● **Entries supplied**
◆ ◆ ◆ ◆ ◆
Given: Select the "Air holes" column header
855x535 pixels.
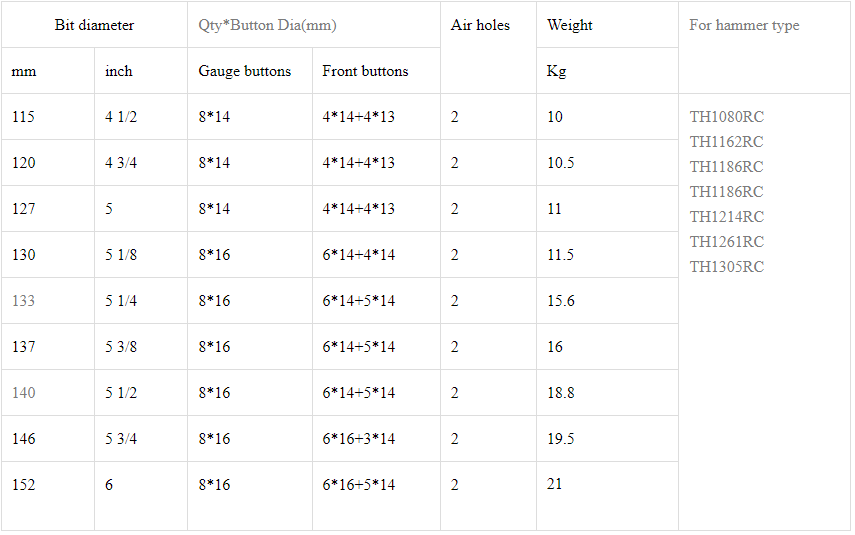Looking at the screenshot, I should [480, 25].
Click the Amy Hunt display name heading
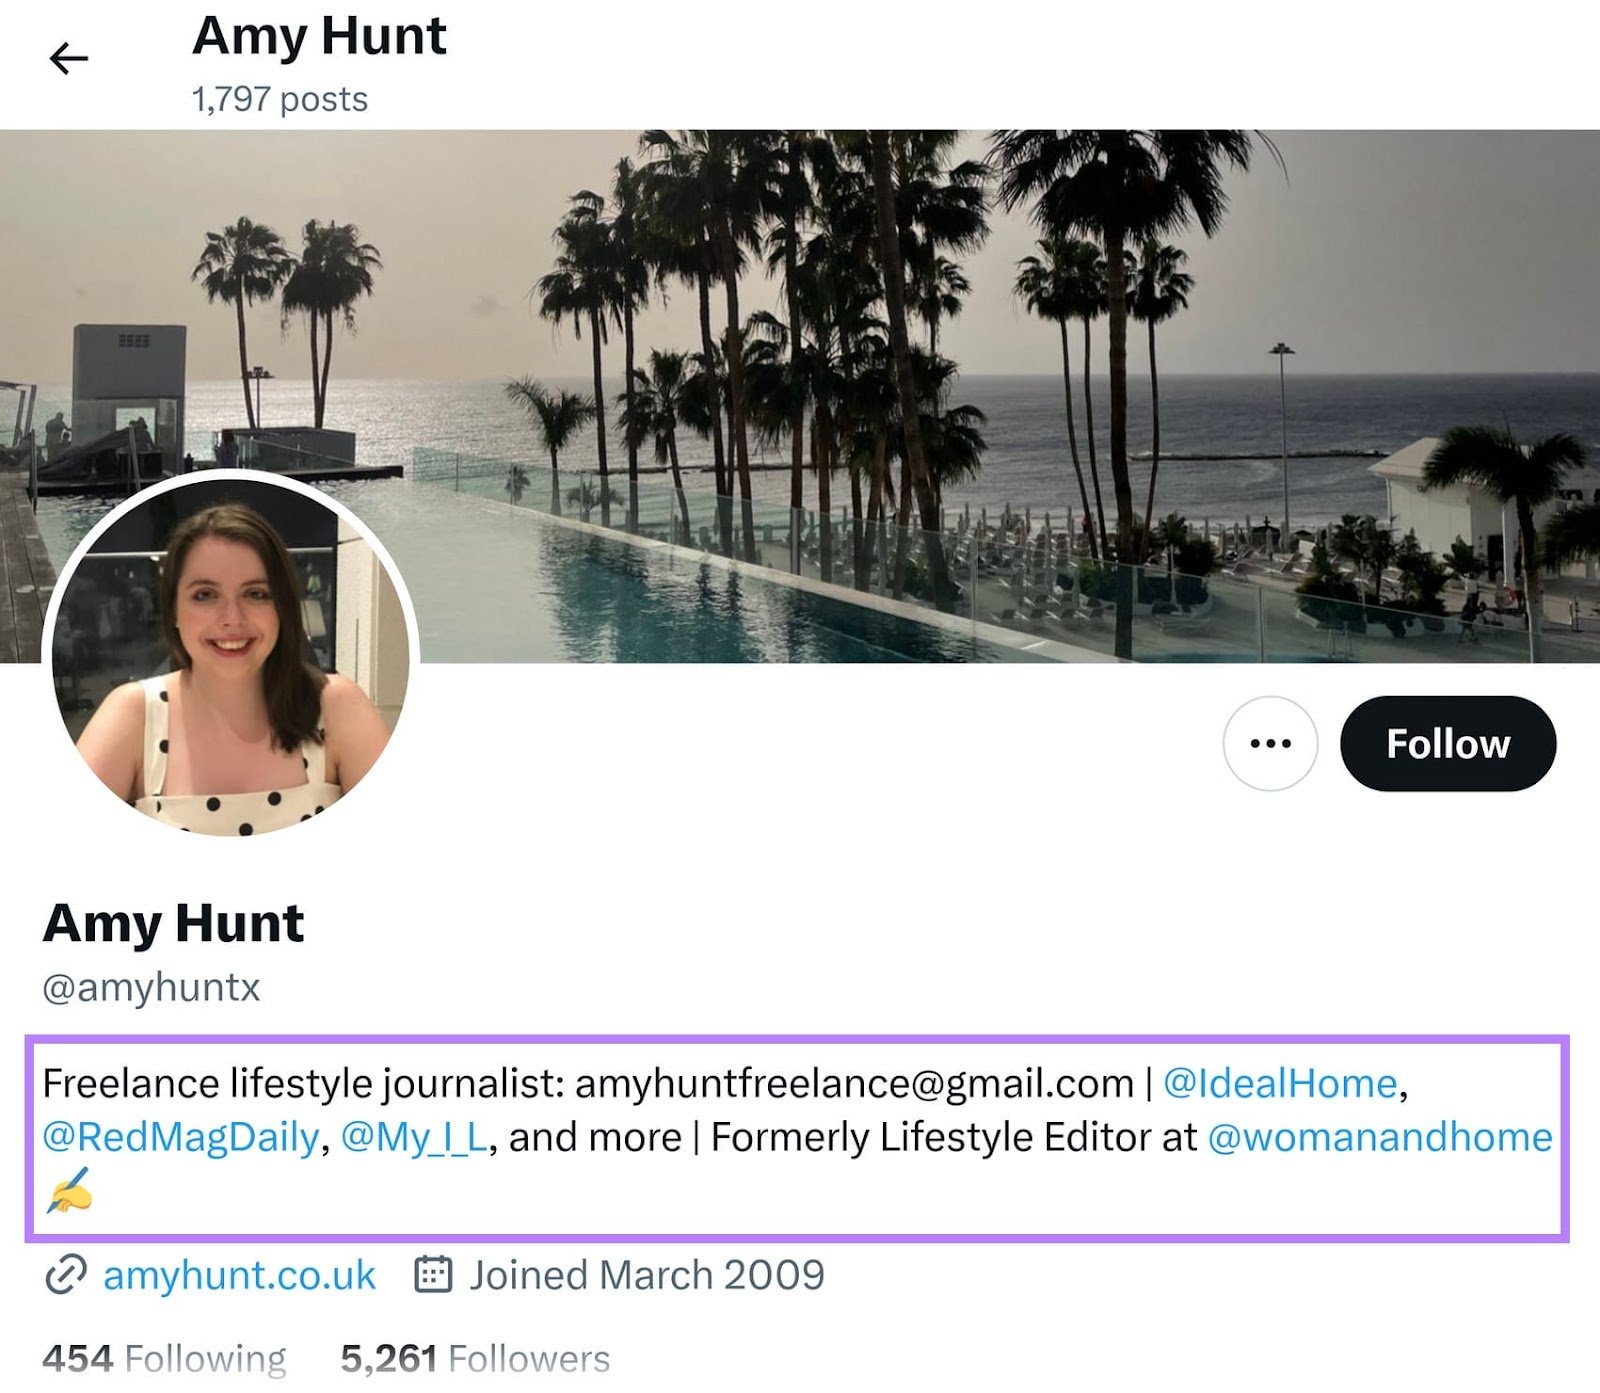The height and width of the screenshot is (1393, 1600). click(x=172, y=922)
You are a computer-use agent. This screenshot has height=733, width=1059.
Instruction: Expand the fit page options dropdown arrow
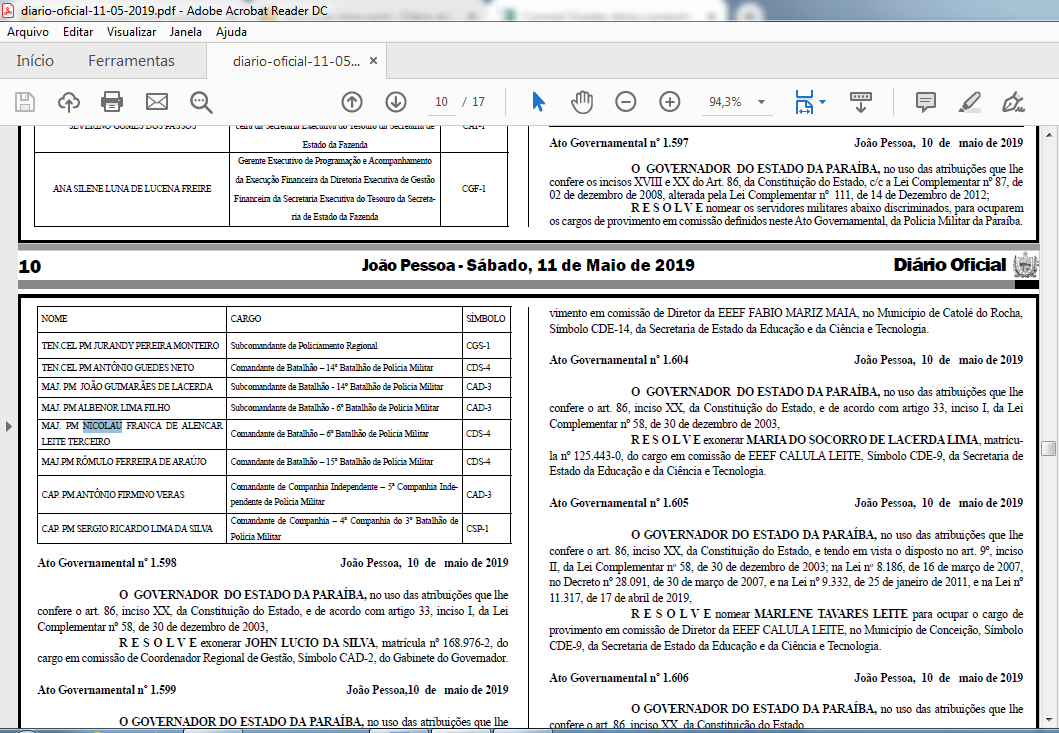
◆ ◆ ◆ ◆ ◆
● **Work instructions**
Give back exactly the lines from the one containing "855x535 pixels." to the final line of the entries, both included, and no picture.

● **Output**
855x535 pixels.
Looking at the screenshot, I should [480, 25].
Click the Amy Hunt display name heading
The height and width of the screenshot is (1393, 1600). click(x=172, y=922)
You are a computer-use agent. This screenshot has height=733, width=1059.
Instruction: Expand the fit page options dropdown arrow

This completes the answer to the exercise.